The paint in a container is sufficient to paint an area equal to \[18.72{\text{ }}{{\text{m}}^2}\]. How many tiles of dimension \[24{\text{ cm}} \times 18{\text{ cm}} \times 12{\text{ cm}}\] can be painted by this paint.

Answer 1

Hint: Here, we will use the formula of total surface area of cuboid \[2\left( {lb + bh + hl} \right)\], where \[l\] is the length, \[b\] is the base and \[h\] is the height and then divide this area of the tiles with the total area.

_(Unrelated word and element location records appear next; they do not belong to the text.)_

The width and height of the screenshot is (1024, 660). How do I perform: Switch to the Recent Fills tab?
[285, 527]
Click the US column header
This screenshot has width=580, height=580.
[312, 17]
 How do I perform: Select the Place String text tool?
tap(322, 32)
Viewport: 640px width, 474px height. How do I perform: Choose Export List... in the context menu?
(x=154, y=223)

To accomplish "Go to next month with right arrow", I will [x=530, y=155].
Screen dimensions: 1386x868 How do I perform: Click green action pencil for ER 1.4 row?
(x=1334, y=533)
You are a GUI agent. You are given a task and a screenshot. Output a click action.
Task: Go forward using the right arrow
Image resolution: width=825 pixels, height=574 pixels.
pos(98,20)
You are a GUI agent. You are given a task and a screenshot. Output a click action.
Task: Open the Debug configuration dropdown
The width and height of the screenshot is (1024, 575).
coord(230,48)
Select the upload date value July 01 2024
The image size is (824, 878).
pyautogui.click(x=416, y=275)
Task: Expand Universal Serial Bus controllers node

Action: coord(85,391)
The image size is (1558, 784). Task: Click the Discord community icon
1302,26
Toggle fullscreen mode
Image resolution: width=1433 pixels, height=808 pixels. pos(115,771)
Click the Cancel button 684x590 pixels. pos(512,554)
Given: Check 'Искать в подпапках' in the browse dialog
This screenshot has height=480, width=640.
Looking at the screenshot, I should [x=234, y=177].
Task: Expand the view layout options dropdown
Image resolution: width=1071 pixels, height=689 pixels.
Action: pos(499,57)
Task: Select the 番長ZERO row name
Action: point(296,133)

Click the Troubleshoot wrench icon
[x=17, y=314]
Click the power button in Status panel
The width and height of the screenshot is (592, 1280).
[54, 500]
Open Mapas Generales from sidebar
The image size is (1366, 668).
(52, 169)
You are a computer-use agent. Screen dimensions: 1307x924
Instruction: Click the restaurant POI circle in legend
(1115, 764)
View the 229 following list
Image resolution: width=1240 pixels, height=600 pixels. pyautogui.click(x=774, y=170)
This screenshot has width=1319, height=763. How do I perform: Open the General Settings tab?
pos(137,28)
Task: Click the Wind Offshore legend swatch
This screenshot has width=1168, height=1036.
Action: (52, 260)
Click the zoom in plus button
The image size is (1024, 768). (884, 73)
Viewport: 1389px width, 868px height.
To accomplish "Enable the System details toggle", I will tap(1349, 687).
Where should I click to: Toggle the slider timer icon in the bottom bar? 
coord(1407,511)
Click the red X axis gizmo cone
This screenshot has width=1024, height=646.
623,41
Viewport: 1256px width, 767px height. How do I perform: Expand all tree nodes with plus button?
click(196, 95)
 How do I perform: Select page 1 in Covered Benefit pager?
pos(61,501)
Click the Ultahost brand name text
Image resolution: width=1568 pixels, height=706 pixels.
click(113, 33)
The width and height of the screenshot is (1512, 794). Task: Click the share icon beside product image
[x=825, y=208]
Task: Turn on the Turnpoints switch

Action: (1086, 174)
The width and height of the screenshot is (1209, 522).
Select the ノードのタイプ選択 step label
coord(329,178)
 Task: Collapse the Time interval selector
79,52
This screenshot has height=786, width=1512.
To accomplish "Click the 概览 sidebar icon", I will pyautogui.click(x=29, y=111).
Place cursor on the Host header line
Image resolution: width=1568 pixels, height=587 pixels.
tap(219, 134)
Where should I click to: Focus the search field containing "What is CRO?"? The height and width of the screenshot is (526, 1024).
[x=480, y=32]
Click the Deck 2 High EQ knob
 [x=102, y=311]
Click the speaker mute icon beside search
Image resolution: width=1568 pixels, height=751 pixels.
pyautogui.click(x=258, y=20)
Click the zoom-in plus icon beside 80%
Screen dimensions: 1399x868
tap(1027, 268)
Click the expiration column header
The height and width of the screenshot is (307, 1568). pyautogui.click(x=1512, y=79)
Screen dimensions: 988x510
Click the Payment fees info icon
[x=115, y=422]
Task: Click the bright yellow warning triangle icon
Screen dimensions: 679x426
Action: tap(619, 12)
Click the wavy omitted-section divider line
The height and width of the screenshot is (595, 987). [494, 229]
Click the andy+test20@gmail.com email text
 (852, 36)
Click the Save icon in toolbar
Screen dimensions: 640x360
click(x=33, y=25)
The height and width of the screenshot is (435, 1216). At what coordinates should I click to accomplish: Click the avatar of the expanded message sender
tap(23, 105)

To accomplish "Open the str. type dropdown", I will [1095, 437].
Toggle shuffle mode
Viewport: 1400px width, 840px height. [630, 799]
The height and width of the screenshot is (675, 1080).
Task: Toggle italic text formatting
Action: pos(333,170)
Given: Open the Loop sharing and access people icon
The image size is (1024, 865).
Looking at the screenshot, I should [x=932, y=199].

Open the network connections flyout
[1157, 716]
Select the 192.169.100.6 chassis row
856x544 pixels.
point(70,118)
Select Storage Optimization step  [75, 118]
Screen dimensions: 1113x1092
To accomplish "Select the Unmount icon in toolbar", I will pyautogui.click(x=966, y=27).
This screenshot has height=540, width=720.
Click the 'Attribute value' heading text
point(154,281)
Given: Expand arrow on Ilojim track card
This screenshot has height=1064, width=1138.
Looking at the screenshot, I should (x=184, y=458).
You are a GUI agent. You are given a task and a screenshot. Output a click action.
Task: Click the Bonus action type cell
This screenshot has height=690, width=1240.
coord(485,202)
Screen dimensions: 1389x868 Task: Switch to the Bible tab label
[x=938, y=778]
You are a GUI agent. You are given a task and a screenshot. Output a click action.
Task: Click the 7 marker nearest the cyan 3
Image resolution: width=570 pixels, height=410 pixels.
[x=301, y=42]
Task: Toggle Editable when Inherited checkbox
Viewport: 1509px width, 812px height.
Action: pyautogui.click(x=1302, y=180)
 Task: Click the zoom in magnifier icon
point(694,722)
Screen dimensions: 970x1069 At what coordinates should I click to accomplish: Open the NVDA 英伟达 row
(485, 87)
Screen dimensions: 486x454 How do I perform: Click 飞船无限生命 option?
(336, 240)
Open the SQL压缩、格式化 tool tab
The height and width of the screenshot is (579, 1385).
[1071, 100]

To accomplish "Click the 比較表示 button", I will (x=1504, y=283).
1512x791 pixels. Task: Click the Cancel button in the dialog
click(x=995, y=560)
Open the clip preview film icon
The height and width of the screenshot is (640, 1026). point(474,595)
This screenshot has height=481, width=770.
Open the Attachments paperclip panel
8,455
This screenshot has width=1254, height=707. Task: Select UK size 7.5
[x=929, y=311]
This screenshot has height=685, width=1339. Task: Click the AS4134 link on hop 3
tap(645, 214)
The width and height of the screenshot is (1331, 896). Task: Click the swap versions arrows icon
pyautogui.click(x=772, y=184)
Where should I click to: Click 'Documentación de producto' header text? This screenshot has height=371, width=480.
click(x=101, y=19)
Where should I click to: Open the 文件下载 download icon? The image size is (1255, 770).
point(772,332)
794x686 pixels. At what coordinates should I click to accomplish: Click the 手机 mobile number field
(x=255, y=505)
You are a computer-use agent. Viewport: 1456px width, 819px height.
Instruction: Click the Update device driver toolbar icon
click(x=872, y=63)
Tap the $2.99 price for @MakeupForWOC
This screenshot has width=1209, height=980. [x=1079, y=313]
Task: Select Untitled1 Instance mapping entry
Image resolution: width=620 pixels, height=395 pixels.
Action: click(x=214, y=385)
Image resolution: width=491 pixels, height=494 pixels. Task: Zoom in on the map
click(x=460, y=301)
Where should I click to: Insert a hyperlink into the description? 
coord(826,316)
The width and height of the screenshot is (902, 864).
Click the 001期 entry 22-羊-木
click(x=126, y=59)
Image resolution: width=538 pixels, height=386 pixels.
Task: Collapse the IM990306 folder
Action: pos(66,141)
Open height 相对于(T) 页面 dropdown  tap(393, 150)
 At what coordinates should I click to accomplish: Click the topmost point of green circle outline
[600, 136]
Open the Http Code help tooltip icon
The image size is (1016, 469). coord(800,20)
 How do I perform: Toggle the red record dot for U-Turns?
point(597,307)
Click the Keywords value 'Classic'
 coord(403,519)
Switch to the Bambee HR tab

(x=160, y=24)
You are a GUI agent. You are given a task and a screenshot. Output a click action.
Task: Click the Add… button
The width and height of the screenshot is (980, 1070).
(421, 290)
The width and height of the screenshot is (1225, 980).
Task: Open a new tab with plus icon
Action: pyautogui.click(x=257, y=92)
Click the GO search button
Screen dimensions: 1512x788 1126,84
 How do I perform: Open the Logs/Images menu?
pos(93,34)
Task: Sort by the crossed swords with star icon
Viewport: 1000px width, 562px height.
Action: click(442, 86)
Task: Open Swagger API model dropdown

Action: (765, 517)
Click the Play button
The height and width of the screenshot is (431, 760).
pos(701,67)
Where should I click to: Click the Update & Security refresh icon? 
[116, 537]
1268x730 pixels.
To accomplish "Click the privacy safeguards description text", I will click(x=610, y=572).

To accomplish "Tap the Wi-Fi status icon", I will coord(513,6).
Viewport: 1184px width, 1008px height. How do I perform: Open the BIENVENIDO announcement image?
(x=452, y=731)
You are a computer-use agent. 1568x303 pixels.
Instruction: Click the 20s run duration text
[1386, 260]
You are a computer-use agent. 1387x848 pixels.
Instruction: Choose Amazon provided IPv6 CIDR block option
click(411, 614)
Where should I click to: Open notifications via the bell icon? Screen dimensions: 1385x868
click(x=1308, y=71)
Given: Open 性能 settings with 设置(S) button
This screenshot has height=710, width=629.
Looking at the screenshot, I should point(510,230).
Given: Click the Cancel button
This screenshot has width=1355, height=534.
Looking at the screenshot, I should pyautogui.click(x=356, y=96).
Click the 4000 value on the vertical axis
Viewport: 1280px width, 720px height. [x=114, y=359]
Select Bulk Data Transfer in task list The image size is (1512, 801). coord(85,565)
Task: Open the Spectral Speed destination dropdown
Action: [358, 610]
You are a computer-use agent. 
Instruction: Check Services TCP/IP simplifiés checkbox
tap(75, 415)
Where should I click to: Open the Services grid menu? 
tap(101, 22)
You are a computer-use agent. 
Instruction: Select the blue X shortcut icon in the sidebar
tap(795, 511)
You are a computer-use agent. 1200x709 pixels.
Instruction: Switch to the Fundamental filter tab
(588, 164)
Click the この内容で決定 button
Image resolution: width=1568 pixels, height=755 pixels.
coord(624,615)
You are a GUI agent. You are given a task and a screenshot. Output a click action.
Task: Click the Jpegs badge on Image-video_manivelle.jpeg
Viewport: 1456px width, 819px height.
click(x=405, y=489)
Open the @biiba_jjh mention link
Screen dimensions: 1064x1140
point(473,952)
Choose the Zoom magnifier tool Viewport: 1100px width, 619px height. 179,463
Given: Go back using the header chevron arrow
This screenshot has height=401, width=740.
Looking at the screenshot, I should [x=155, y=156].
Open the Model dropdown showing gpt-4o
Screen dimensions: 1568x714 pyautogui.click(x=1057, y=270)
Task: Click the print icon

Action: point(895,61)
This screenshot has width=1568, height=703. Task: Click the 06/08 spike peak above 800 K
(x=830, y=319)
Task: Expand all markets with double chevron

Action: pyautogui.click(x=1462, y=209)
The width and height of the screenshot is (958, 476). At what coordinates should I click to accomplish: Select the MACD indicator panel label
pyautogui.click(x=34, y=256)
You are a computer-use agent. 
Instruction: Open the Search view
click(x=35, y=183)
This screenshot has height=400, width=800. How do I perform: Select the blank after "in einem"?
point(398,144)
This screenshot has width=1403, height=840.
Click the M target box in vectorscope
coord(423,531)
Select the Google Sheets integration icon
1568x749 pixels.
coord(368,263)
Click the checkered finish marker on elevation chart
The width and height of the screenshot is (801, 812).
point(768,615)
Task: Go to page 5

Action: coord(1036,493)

Complete step-by-step solution:
It is given that the total area is \[18.72{\text{ }}{{\text{m}}^2}\].
We know that the total surface area of each tile is \[2\left( {lb + bh + hl} \right)\], where \[l\] is the length, \[b\] is the base and \[h\] is the height.

We will now find the values of \[l\], \[b\] and \[h\].

\[l = 24\]
\[b = 18\]
\[h = 12\]

Substituting these values in formula of total surface area \[2\left( {lb + bh + hl} \right)\], we get

\[
  {\text{Total surface area of each tile}} = 2\left( {24 \times 18 + 18 \times 12 + 12 \times 24} \right) \\
   = 2\left( {432 + 216 + 288} \right) \\
   = 2\left( {936} \right) \\
   = 1872{\text{ c}}{{\text{m}}^2} \\
\]

We will now convert the total area \[18.72{\text{ }}{{\text{m}}^2}\] into centimeters.

\[18.72 \times {10^4}{\text{ c}}{{\text{m}}^2}\]

Now we will calculate the number of tiles by dividing the total area by the total surface area of each tile.

\[
  {\text{No. of tiles}} = \dfrac{{18.72 \times {{10}^4}{\text{ }}}}{{1872}} \\
   = \dfrac{{187200}}{{1872}} \\
   = 100 \\
\]

Thus, 100 tiles of the given dimension can be painted by this paint.

Note: In this question, students should know the formula of total surface area of cone and conversion of meters into centimeters. Also, we are supposed to write the values properly to avoid any miscalculation.